Quelques personnes se levèrent doucement et se dirigèrent vers William. Certains titubaient ou boitillaient. Mais ils semblaient habités d'un nouvel espoir. Enfin quelqu'un s'était levé et avait proposé autre chose que le renoncement et la mort.

- Vous n'allez pas partir avec lui ? demanda le même homme du fond de la salle. Sortir maintenant serait mortel. La seule solution est de rester ici et attendre.

- Attendre quoi ? demanda William Ford. Attendre que les effets de l'explosion se dissipent comme par magie ? Attendre un sauvetage ? Nous sommes tout seuls et c'est à nous de prendre notre destin en main. Que ceux qui veulent vivre me suivent !

Il ouvrit la grande porte et contempla le paysage recouvert de poussière mortelle. Il n'avait pas vraiment envie de marcher dehors. Mais avait-il le choix ? C'était le seul moyen de s'en sortir et il en était convaincu. Il se lança au-dehors, marchant d'un pas rapide vers la sortie du village. A sa grande surprise, plusieurs centaines de personnes le suivirent. Ils prirent le chemin qui menait à la salle du conseil.
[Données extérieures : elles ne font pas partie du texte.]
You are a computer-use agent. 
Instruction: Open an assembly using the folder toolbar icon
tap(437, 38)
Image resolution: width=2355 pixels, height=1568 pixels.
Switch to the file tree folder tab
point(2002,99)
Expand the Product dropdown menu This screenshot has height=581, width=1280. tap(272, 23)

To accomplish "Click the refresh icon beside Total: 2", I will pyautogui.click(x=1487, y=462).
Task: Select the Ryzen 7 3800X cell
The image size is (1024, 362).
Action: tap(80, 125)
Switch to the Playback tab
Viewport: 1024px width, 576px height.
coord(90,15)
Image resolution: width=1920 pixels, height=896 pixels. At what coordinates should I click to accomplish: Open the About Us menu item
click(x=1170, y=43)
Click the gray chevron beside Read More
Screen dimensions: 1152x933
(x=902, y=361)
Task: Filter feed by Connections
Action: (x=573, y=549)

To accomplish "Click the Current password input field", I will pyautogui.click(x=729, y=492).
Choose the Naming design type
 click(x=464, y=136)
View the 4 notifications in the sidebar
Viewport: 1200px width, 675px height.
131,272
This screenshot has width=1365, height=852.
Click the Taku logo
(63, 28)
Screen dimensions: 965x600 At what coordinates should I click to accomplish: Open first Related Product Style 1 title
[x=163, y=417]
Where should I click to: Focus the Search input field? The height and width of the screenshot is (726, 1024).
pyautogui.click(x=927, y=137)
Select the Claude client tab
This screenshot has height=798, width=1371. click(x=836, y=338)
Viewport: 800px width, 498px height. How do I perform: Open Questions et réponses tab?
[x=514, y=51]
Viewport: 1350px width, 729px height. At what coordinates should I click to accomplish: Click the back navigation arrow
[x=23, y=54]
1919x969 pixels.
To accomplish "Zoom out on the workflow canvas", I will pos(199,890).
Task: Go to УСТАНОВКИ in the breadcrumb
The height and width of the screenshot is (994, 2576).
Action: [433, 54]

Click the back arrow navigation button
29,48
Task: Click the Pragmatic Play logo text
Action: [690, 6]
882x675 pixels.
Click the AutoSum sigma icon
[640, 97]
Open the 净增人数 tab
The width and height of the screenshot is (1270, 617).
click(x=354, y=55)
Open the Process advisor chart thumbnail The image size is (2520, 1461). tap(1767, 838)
Ils marchèrent plusieurs heures pour finalement arriver dans une partie de la forêt qui n'avait pas été touchée par les retombées. Les colons se sentaient un peu soulagés d'avoir quitté cet enfer, mais des gens continuaient à tomber. Certains essayaient d'aider les malades, mais la plupart étaient abandonnée sur place. Ceux qui tenaient encore debout étaient trop faibles pour porter les autres. Il fallait donc faire un choix. Vivre en abandonnant les autres ou mourir avec eux.

Ils parvinrent finalement à la salle du conseil. La porte était toujours ouverte après les saccages perpétrés quelques jours auparavant. Quelques colons, William Ford en tête, pénétrèrent dans la pièce taillée dans le flanc de la montagne. Ils regardèrent autour d'eux mais ne virent pas immédiatement à quoi pouvait servir la flèche.

- Regardez le Sagittaire, dit une femme.

Ils tournèrent tous leurs têtes en direction de la statue endommagée. Le Sagittaire portait un arc. Mais sur l'arc, il n'y avait pas de flèche. Ford s'approcha et après une courte hésitation déposa la flèche à sa place, entre les deux mains du Sagittaire.

Soudain le décor changea complètement. Les colons se retrouvèrent dans une prairie entourée de douze monolithes, chacun d'eux étant marqué à l'effigie de l'un des signes du Zodiac. Et au-dessus des monolithes, les constellations se découpaient dans le ciel noir d'encre, chacune à sa place.

- Où sommes-nous ? demanda la même femme qui avait découvert que le Sagittaire était la clé de l'énigme.

- C'est une sorte de projection holographique, répondit William Ford. Le Sagittaire n'est donc pas une simple statue, c'est une véritable machine permettant d'indiquer le chemin de la Terre.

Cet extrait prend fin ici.